July 9th, 2007 | Posted in Freelancing | 3 Comments

Tidy meI am drowning in a sea of paperwork. Quote requests, to do lists, project related paraphernalia, emails. The list is endless. Up until now I had a process. It involved coloured plastic folders from Asda. The shelf where these folders lie is now beginning to creak under the strain.

I need a new process.

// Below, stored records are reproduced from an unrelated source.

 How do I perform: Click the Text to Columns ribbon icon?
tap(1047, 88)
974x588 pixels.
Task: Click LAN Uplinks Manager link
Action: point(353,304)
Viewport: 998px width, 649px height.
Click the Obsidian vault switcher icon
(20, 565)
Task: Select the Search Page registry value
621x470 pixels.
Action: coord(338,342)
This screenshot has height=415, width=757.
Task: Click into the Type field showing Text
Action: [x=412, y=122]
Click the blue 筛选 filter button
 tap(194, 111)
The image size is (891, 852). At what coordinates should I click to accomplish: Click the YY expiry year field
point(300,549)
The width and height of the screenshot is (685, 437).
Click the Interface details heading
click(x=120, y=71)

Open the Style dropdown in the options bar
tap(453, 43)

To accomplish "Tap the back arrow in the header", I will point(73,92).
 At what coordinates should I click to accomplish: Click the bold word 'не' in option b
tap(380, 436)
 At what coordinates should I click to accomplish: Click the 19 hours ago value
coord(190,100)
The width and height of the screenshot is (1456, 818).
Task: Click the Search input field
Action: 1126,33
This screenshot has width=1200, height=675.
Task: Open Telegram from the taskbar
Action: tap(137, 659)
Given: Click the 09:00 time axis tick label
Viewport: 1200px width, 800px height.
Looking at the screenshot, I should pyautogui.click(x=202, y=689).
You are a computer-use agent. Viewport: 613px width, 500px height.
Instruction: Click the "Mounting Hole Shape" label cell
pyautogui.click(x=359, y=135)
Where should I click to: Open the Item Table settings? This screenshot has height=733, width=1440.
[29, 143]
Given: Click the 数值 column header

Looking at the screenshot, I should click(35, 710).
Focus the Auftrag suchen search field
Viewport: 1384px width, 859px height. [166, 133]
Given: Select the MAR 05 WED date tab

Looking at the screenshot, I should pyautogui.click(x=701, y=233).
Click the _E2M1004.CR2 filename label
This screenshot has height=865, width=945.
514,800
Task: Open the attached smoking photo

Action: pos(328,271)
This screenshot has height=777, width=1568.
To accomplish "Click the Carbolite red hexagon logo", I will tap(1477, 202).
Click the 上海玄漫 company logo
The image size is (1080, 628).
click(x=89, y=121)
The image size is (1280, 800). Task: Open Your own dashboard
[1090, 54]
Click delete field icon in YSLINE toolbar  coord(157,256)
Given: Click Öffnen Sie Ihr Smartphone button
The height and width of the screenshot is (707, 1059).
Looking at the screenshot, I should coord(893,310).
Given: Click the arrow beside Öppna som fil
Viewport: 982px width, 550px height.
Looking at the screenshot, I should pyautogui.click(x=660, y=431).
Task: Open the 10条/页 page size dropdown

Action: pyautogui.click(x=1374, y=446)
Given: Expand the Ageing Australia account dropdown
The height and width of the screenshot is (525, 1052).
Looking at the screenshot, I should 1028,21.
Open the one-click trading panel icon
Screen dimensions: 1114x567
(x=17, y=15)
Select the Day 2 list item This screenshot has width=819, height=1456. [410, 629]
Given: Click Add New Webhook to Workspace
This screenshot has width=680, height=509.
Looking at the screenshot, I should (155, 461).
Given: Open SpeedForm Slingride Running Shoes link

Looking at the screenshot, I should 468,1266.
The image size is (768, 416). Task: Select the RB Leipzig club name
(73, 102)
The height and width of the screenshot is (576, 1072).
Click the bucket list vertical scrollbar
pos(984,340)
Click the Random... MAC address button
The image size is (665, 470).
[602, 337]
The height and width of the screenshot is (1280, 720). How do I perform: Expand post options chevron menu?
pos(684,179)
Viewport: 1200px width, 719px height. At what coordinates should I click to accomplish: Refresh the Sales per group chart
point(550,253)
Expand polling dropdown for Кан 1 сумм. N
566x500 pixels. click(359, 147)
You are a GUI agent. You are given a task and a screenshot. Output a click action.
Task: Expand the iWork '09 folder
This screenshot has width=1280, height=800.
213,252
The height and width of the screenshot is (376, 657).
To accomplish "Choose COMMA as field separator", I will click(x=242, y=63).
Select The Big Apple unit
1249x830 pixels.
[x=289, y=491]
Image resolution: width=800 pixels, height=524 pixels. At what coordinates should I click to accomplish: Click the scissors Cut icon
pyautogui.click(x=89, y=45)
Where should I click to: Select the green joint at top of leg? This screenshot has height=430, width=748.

One that can handle live projects, projects awaiting sign off, postponed projects, archived projects as well as my to do list and invoicing.

A shiny new filing cabinet later and I am ready to get myself organised.

The structure:
I have broken down work into the following top level categories:

  • Clients
    • Individual projects per client
  • Invoices
    • Unpaid
    • Paid
  • Awaiting client feedback
  • Archived projects
  • To do

Clients - Within which will sit all projects for that client.
Invoices - a way to have printouts ready for my accountant (the missus).
Awaiting client feedback – Holding area for projects that are awaiting input from the client
Archived - Will contain projects that were one-offs and don’t warrant a client folder of their own. More than one project and they are allowed their own folder. Helps keep the number of folders down.
To do - Will hold all tasks that need immediate attention. The aim of which will be to empty the folder.

Surprisingly (or maybe not) nearly half of the paperwork has ended up getting recycled. Its amazing what you think you need therefore print, then never look at again.

In addition to my file structure, I also purchased a dry wipe board and placed it above my monitor. This will be where I will note down the next days list of tasks, again with the aim for it to be blank by the end of the day in preparation for the next days set of tasks.